Syntactic Mappings can be associated with Code Objects of type Data Harmonization. These are like other Code Objects in FCP and can be executed in a federated manner on a Rhino Client. The input datasets to this Code Objects have the syntactic mapping applied to them, this transforms source fields to target fields and applies any configured transformations. The outputs of this process are also stored as datasets on the same Rhino Client, and can be further processed using the same tools as exist for any dataset on FCP, e.g. using Dataset Analytics to look at distributions and data completeness, or exporting the dataset to an external location within the site's network.
In order to run a Data Harmonization Code Object to apply a syntactic mapping transformation to input datasets, complete these steps.
Prerequisites
- You must have Manage Data Mappings permission.
- You must have the Run Code on This Site permission for the site on which the harmonization is to be run.
- The datasets that you want to harmonize must have been imported into FCP.

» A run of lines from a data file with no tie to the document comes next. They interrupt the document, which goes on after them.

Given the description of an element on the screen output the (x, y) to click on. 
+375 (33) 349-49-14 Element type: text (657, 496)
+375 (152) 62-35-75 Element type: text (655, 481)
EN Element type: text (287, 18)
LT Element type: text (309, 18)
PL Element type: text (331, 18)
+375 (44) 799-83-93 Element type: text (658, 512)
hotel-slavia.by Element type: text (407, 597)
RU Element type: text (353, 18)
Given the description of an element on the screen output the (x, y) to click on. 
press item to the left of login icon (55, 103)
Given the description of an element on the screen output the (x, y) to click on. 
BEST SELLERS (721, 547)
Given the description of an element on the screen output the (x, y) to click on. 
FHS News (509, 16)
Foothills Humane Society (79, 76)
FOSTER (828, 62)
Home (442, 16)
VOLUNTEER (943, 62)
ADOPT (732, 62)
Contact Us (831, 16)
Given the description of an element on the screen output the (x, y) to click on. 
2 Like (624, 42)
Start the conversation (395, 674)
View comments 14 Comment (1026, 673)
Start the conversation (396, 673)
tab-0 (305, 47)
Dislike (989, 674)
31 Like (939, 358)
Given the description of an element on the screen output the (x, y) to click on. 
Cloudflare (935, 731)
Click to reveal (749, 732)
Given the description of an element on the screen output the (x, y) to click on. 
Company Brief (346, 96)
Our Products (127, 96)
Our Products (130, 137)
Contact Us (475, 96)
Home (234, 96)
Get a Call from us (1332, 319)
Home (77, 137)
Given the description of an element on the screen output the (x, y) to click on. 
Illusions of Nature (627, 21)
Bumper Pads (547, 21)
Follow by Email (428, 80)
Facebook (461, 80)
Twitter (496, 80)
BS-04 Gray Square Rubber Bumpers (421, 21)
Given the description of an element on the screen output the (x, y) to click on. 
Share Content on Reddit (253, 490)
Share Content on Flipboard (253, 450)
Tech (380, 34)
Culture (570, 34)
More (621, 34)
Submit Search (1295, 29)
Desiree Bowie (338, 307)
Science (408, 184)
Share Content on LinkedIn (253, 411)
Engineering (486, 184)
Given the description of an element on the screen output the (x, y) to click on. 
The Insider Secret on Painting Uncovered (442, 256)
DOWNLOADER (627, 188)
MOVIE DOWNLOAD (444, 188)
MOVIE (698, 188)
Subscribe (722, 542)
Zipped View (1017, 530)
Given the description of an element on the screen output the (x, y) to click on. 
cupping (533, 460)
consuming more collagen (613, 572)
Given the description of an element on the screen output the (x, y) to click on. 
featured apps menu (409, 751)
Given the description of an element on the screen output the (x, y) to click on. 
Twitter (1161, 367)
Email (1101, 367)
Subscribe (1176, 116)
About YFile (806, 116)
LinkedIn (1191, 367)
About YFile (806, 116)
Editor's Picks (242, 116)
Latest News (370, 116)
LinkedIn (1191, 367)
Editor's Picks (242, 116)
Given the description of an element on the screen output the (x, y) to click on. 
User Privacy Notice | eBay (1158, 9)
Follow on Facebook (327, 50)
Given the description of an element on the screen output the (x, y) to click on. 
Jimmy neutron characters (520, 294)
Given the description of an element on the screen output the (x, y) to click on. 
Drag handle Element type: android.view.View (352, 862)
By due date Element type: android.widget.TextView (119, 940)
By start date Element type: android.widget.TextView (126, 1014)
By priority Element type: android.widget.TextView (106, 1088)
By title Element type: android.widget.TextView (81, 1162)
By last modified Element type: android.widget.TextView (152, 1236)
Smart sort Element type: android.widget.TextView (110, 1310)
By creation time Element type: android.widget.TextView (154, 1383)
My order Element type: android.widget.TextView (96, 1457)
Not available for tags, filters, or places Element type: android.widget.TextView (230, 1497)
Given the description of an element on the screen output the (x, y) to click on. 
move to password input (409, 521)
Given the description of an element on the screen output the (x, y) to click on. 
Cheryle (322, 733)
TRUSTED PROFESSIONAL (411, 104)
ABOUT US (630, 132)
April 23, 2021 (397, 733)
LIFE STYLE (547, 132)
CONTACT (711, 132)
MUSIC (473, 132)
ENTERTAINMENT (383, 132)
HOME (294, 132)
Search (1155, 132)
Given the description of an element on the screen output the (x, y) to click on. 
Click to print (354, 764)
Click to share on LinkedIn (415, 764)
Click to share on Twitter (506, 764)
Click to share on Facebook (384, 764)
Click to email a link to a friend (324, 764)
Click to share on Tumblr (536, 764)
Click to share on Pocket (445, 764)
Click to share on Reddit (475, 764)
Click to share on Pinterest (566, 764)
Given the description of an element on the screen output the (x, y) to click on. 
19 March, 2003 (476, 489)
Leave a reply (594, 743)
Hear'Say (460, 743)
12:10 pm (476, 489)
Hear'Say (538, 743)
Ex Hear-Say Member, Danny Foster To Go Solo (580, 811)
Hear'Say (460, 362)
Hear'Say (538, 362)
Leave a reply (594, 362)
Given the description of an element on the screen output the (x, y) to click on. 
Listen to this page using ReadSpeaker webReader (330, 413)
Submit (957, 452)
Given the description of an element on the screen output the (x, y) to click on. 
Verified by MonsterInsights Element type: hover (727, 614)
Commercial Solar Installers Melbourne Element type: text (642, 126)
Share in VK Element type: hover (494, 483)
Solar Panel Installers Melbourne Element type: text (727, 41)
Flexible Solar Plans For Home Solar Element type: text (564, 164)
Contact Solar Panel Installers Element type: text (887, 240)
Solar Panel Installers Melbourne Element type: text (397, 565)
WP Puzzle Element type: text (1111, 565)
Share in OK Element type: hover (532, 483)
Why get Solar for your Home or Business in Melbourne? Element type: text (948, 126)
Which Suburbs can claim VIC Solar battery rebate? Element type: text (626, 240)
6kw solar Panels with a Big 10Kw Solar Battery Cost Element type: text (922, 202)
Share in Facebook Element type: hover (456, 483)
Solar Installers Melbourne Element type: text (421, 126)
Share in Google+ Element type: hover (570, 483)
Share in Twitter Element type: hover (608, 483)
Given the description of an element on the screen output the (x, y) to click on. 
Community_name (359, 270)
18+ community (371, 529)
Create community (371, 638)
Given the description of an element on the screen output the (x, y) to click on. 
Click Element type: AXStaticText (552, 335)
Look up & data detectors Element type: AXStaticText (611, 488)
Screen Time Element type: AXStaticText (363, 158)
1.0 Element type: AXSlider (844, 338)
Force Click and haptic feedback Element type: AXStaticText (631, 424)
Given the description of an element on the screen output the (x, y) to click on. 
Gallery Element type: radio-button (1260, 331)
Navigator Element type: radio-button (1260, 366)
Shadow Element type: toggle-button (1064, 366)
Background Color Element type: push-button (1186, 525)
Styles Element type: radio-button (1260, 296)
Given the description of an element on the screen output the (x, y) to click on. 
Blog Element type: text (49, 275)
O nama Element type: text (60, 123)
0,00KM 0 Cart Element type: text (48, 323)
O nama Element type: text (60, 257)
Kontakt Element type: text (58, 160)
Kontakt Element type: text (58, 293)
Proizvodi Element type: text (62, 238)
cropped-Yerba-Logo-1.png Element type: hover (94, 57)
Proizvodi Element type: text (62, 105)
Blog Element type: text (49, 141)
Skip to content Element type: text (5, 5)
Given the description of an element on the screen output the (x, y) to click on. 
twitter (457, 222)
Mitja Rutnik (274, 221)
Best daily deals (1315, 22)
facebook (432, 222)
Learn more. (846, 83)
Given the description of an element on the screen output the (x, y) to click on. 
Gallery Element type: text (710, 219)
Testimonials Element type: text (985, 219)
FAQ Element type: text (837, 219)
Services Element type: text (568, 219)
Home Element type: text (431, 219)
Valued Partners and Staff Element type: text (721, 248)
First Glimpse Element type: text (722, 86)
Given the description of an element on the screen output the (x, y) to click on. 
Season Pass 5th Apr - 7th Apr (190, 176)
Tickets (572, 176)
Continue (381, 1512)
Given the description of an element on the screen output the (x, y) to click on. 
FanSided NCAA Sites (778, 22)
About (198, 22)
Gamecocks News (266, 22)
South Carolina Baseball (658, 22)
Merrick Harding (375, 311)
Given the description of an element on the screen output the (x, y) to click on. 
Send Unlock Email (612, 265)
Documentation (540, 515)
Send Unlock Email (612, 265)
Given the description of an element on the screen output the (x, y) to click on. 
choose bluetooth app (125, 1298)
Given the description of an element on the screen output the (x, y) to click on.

- The syntactic mapping you want to edit must exist.
- Any semantic mappings referenced by the syntactic mapping must exist.
Running a Data Harmonization Code Object
1. From the Projects page, click the project in which you have set up your data mappings and datasets
2. Click the Code option from the navigation menu on the lefthand side of the screen.
3. You will see that a Code Object has been automatically generated for you for each Syntactic Mapping that you have created. The name of the Code Object will be identical to the name of the Syntactic Mapping, and it will be of type Data Harmonization.
4. Click the Run button to the right of the Code Object. The Run Settings page appears.
5. Select the Workgroup on which you want to run the Code Object
6. Select the Input datasets - one for each input data schema. An initial selection will already be made for you, but you can change it by clicking on the dataset dropdown menu and selecting a different dataset. If there are no datasets that match a given source data schema the text "NO OPTIONS" will appear. In this case, please close this dialog, import a matching dataset (from the Datasets menu option on the lefthand side navigation menu) and then try again.
7. Select the Semantic Mappings - one for each vocabulary or OMOP domain referenced by the syntactic mapping in different transformations. An initial selection will already be made for you, but you can change it by clicking on the semantic mapping dropdown menu and selecting a different semantic mapping. If there are no semantic mappings that match a given target vocabulary or OMOP domain, the text "NO OPTIONS" will appear. In this case, please close this dialog, create a matching semantic mapping (from the Data Mappings -> Semantic Mappings page) and then try again.
8. Click Run.
9. The code begins to run. Click Code Runs from the menu on the left to see the code run entry. You will see the status of the code run here.
10. Click the status of the code run to see a detailed log from the code run.
11. Once the code has finished running, you will see the status change to Completed if the run completed successfully or Error if there was any error. If the run completed successfully, you will see the number of output datasets under the "Output Datasets" field. If there was an Error, click on the status to see the detailed logs with a description of the error that was encountered.